A menudo se escucha que las proteínas de origen vegetal son "incompletas" porque carecen de uno o más de los nueve aminoácidos esenciales que el cuerpo no puede producir.

  • Aminoácidos esenciales: Las proteínas animales (carne, lácteos, huevos) se consideran "completas" porque contienen los nueve aminoácidos esenciales en proporciones adecuadas.

  • La Solución Vegetal: Es cierto que muchas fuentes vegetales (como las legumbres o los cereales) son deficientes en uno o dos aminoácidos. Sin embargo, la solución es sencilla: la complementación proteica . Al combinar distintos alimentos vegetales a lo largo del día (por ejemplo, arroz con frijoles, hummus con pan integral), se obtiene el perfil completo de aminoácidos esenciales. El cuerpo humano es muy eficiente en esto y no necesita que la complementación ocurra en la misma comida. La proteína vegetal, además, viene acompañada de fibra y menos grasas saturadas.

 

Mito 4: Las Personas Sedentarias No Necesitan Tanta Proteína

 

Existe la creencia de que solo los atletas o culturistas necesitan monitorear su ingesta de proteínas.

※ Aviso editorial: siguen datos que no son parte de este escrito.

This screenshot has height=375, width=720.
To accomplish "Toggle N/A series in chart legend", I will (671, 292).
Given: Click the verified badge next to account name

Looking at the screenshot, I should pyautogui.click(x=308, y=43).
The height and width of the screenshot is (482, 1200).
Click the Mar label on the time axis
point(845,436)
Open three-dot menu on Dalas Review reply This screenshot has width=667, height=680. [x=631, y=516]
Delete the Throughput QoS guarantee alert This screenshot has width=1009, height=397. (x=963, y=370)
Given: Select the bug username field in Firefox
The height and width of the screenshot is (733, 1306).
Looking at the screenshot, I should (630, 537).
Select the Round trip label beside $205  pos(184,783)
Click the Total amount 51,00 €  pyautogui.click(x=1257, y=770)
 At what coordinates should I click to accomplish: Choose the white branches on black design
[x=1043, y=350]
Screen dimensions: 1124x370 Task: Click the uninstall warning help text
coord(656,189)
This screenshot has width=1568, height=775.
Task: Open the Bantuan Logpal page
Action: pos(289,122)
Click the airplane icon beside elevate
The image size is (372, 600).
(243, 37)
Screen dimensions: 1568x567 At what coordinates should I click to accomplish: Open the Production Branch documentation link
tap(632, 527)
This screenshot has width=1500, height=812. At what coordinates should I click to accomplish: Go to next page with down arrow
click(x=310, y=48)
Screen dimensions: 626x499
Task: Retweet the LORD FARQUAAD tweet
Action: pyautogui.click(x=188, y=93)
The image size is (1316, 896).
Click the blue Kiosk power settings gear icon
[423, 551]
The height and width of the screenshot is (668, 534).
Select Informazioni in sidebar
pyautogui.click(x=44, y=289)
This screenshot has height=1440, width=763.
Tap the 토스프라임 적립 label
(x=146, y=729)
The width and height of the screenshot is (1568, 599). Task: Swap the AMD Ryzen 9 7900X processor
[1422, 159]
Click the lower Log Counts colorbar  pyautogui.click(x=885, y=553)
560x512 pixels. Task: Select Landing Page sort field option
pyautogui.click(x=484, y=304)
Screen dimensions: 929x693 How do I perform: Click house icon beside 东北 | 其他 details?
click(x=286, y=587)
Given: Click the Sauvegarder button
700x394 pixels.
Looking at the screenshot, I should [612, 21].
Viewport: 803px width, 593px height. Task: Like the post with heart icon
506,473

  • Más Allá del Músculo: La proteína es vital para el mantenimiento de la masa muscular (especialmente a medida que envejecemos), la función inmunológica y la saciedad . Incluso si tu actividad física es mínima, una ingesta adecuada de proteínas previene la pérdida de masa magra asociada al sedentarismo y ayuda a controlar el peso al mantenerte lleno por más tiempo.

  • Recomendaciones Generales: Aunque la ingesta dietética de referencia (IDR) es de$0.8$gramos de proteína por kilogramo de peso corporal, la mayoría de los nutricionistas sugieren que una persona adulta sana se beneficia de una ingesta de$1.0$a$1.2$gramos/kg para mantener una salud óptima.

Al entender y desmentir estos mitos, podemos dejar de lado la ansiedad nutricional y enfocarnos en la calidad, variedad y distribución de las proteínas a lo largo de nuestro día, usándolas como una herramienta poderosa para mejorar nuestra salud general y nuestro rendimiento.